§ **Directions for this task**
Exactly the lines below starting at the line with "Switch to the Overlay effects tab" and ending at the line with "Given: Click the Вход login link" are wanted, with both ends included. Leave out the pictures and add no other lines.

Stored entries:
┌──
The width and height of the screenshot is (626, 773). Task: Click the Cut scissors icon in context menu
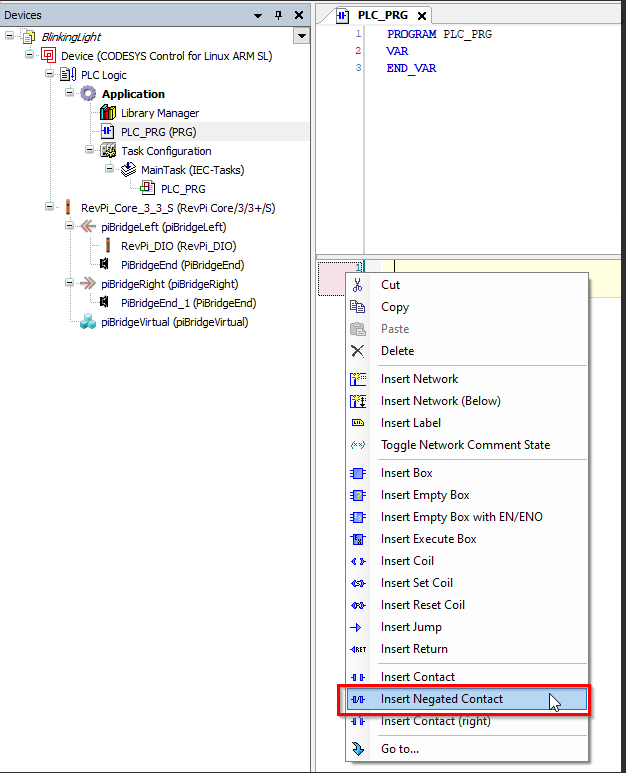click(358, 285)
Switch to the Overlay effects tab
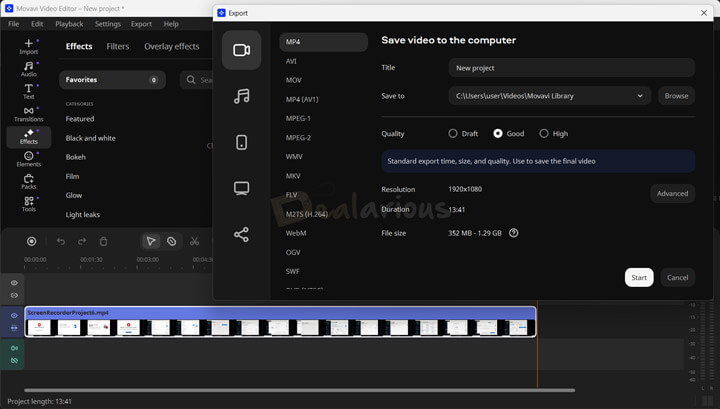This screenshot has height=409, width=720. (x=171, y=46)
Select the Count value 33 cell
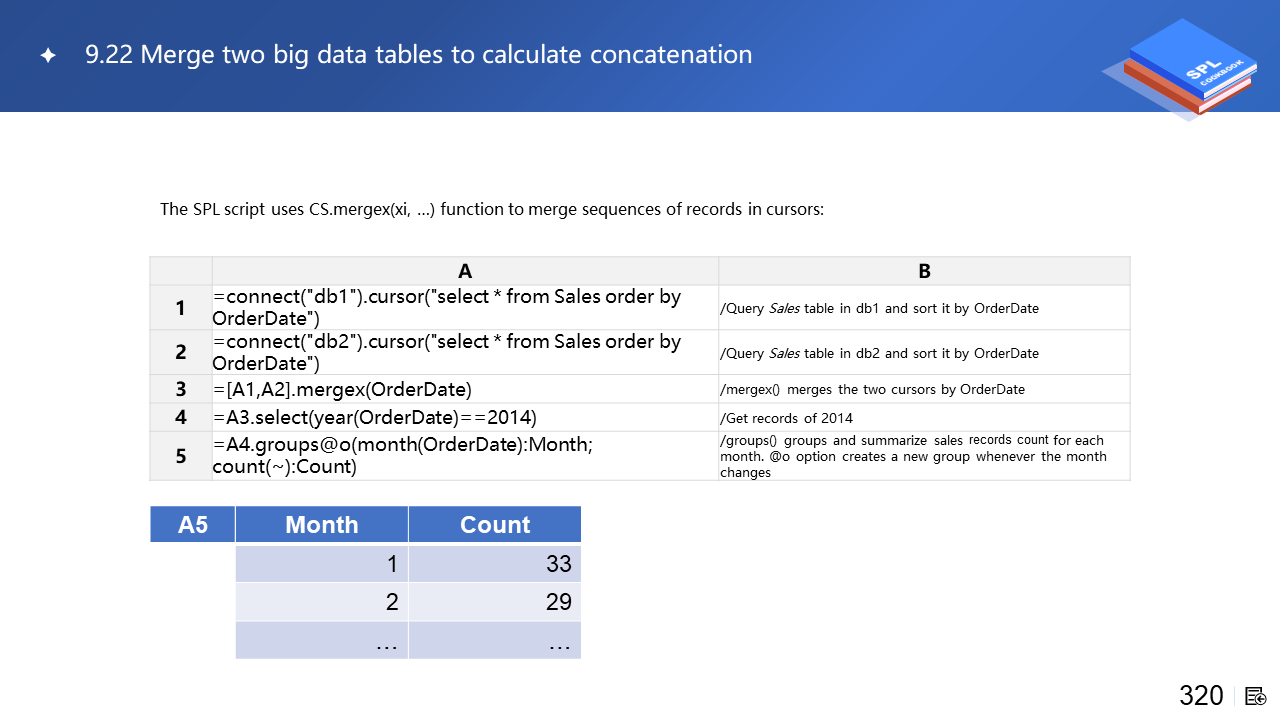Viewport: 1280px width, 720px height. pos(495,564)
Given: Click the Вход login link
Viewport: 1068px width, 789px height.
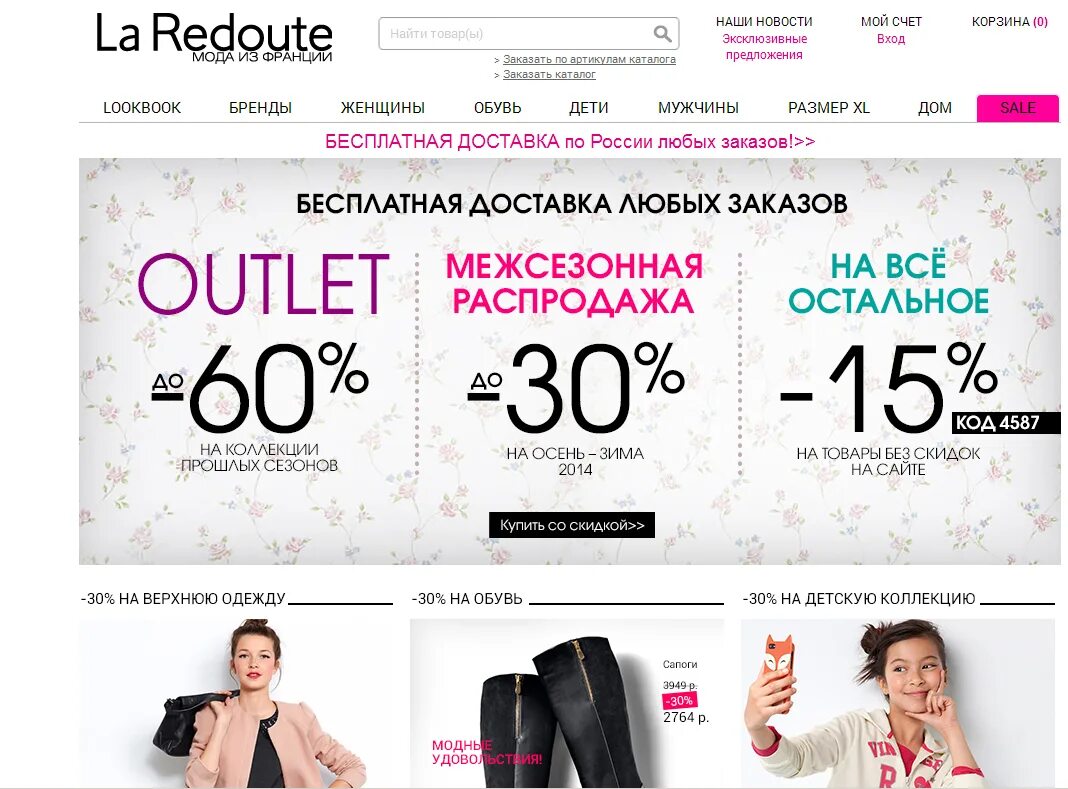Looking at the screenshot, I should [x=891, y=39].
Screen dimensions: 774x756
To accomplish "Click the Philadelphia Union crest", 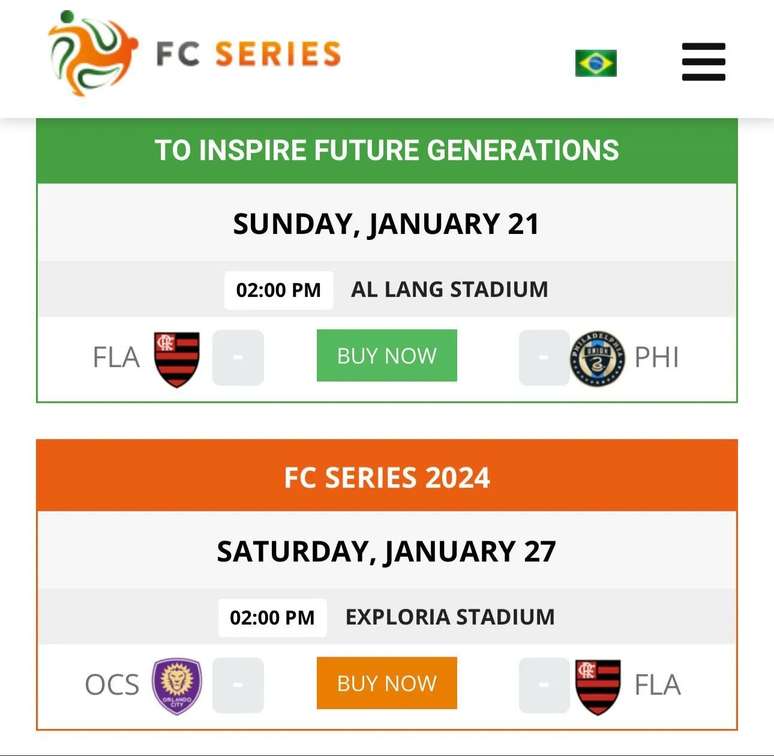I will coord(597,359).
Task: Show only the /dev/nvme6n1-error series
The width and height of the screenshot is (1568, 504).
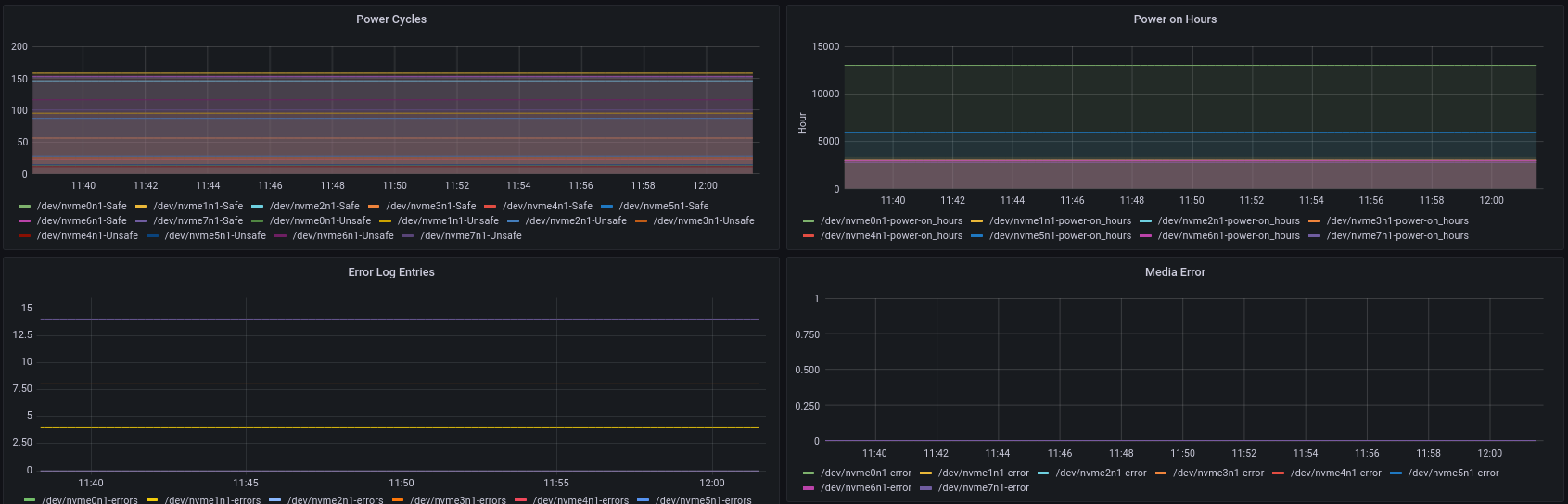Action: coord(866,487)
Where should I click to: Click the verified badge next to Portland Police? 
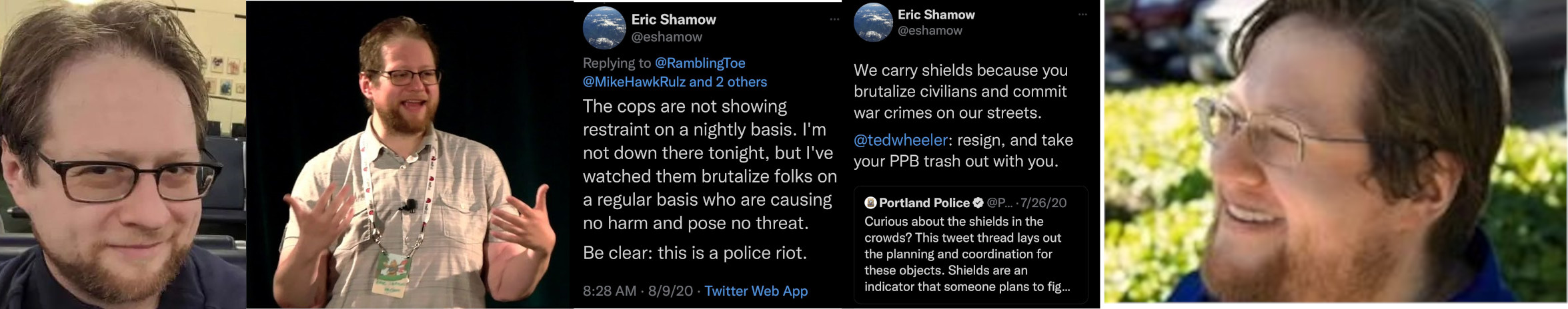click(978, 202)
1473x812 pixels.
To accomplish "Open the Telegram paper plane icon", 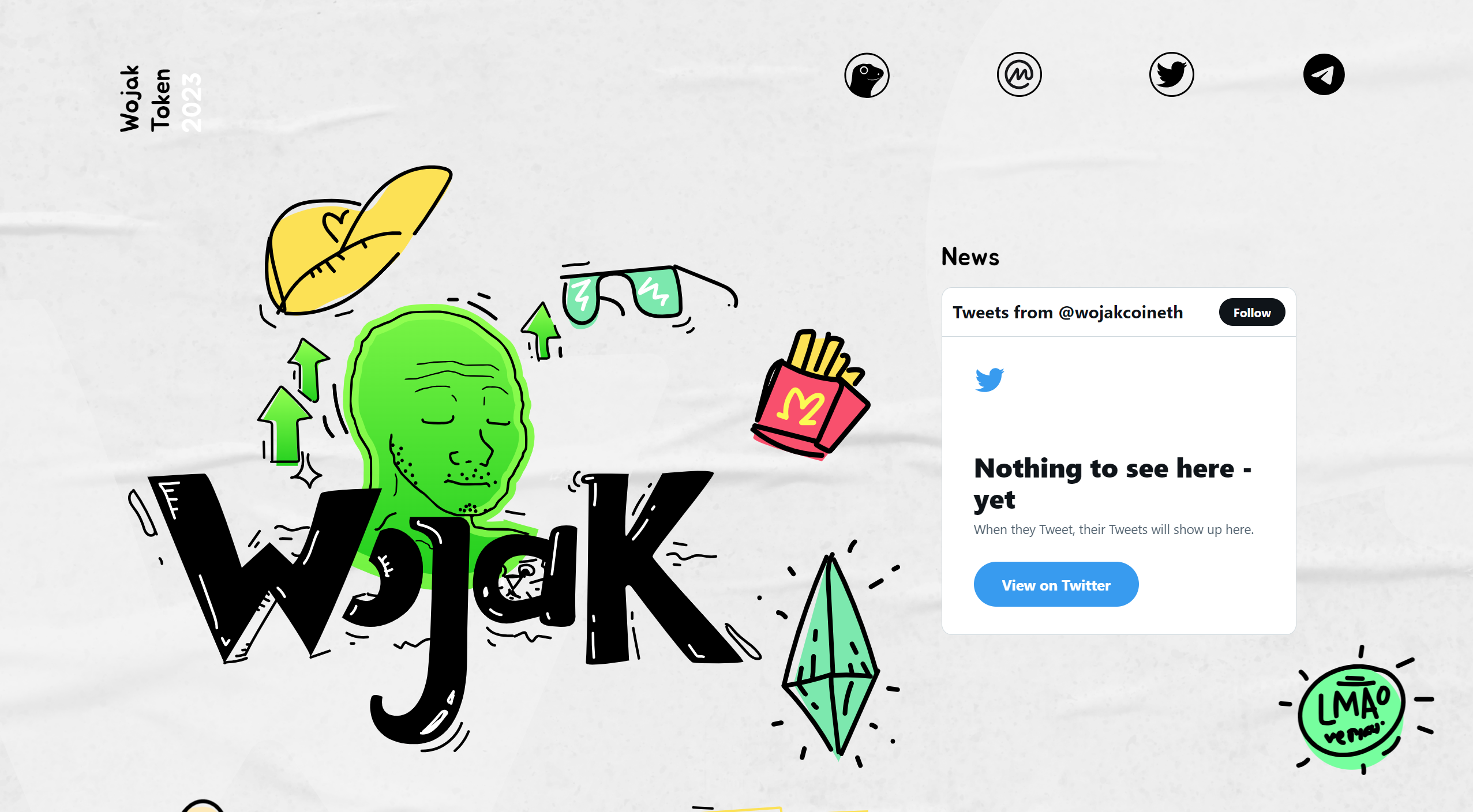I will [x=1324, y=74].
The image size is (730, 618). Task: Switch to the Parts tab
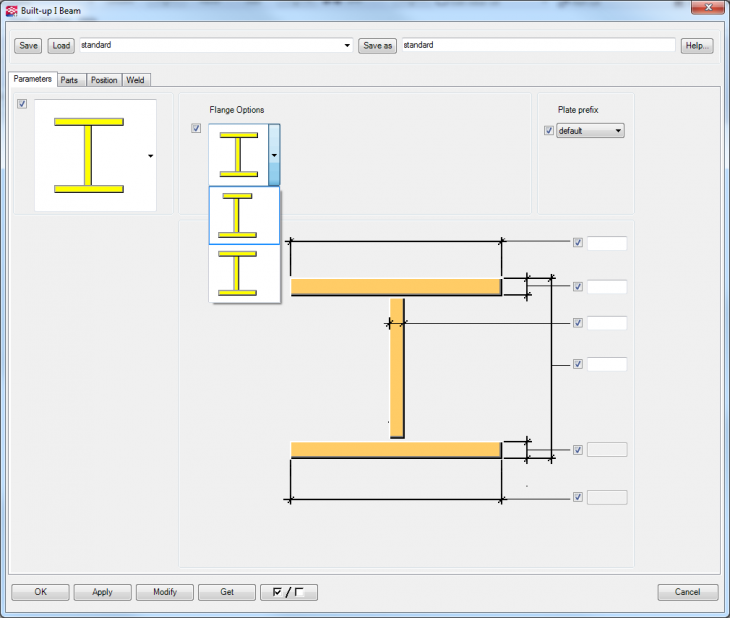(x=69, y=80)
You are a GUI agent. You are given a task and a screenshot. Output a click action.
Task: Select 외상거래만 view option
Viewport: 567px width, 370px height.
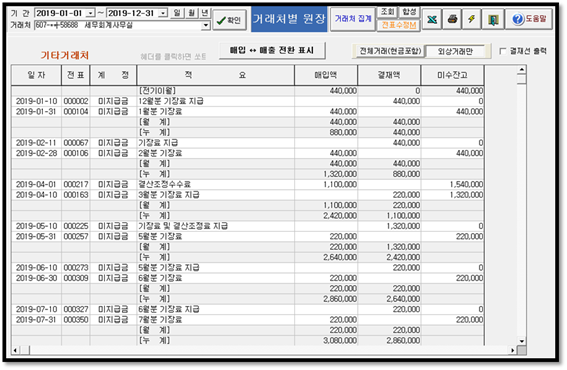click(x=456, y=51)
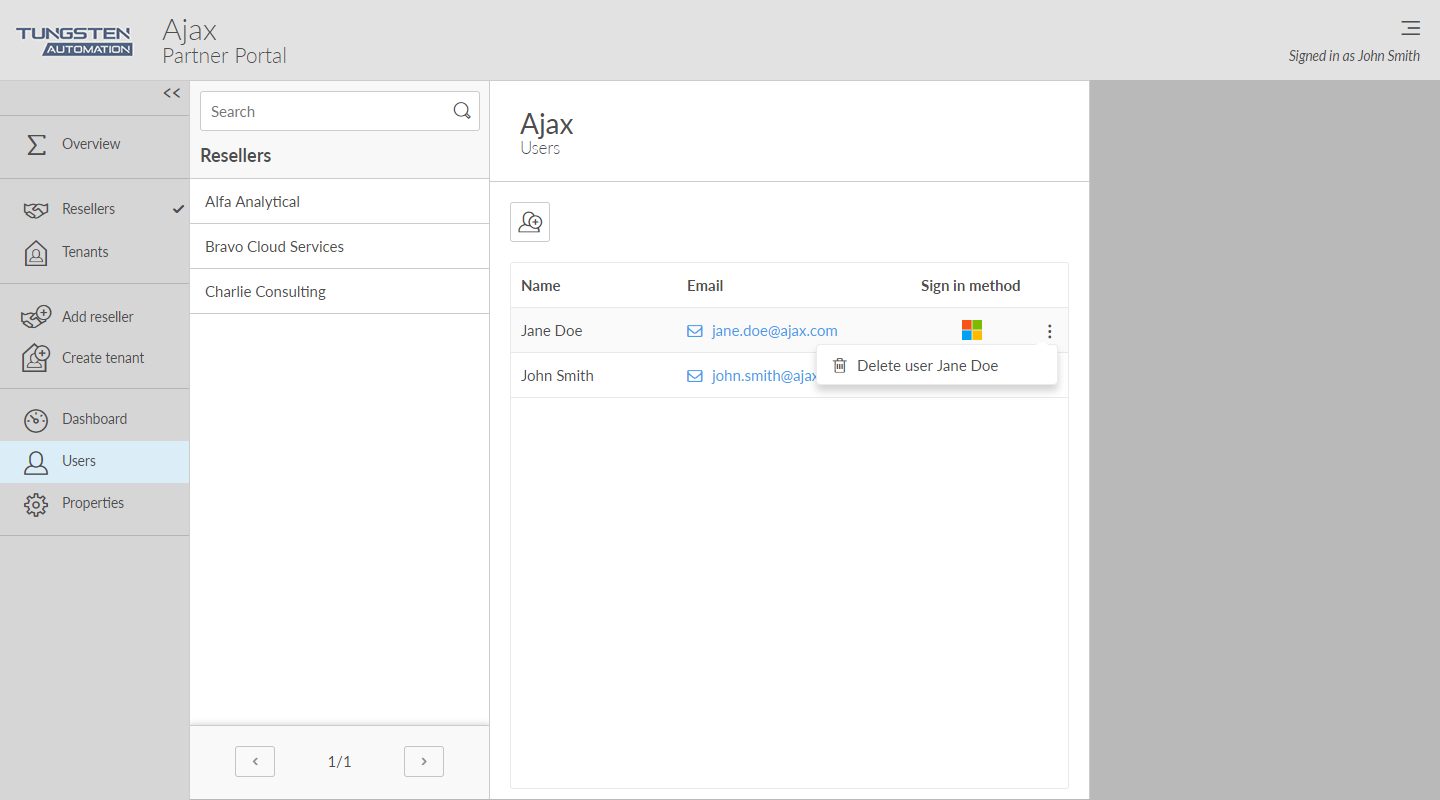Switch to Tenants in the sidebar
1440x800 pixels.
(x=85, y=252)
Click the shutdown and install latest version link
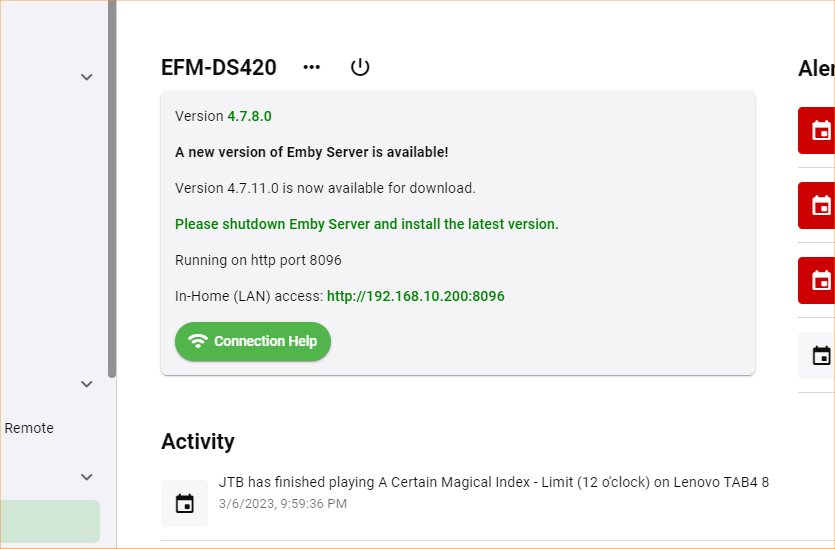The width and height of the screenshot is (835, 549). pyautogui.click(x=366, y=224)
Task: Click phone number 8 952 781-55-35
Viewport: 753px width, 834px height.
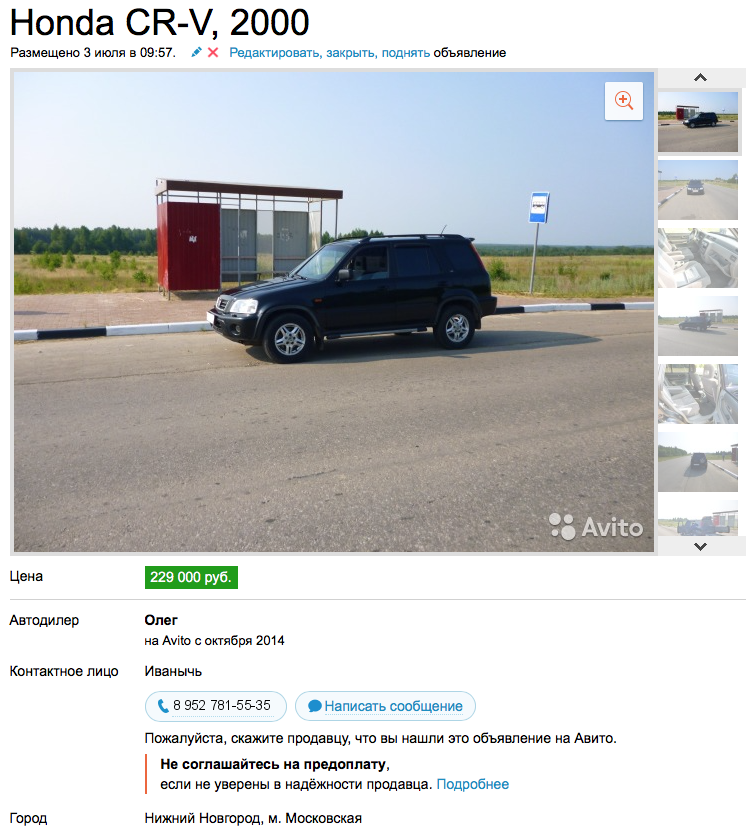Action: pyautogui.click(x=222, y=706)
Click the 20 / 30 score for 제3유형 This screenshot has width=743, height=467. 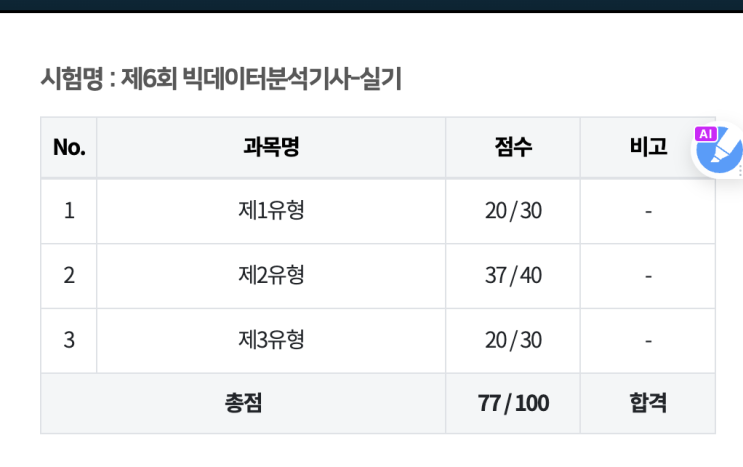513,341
└──
§ **Solved problem**
Switch to the Overlay effects tab
This screenshot has height=409, width=720. (x=171, y=46)
Select the Count value 33 cell
Viewport: 1280px width, 720px height. pos(495,564)
Given: Click the Вход login link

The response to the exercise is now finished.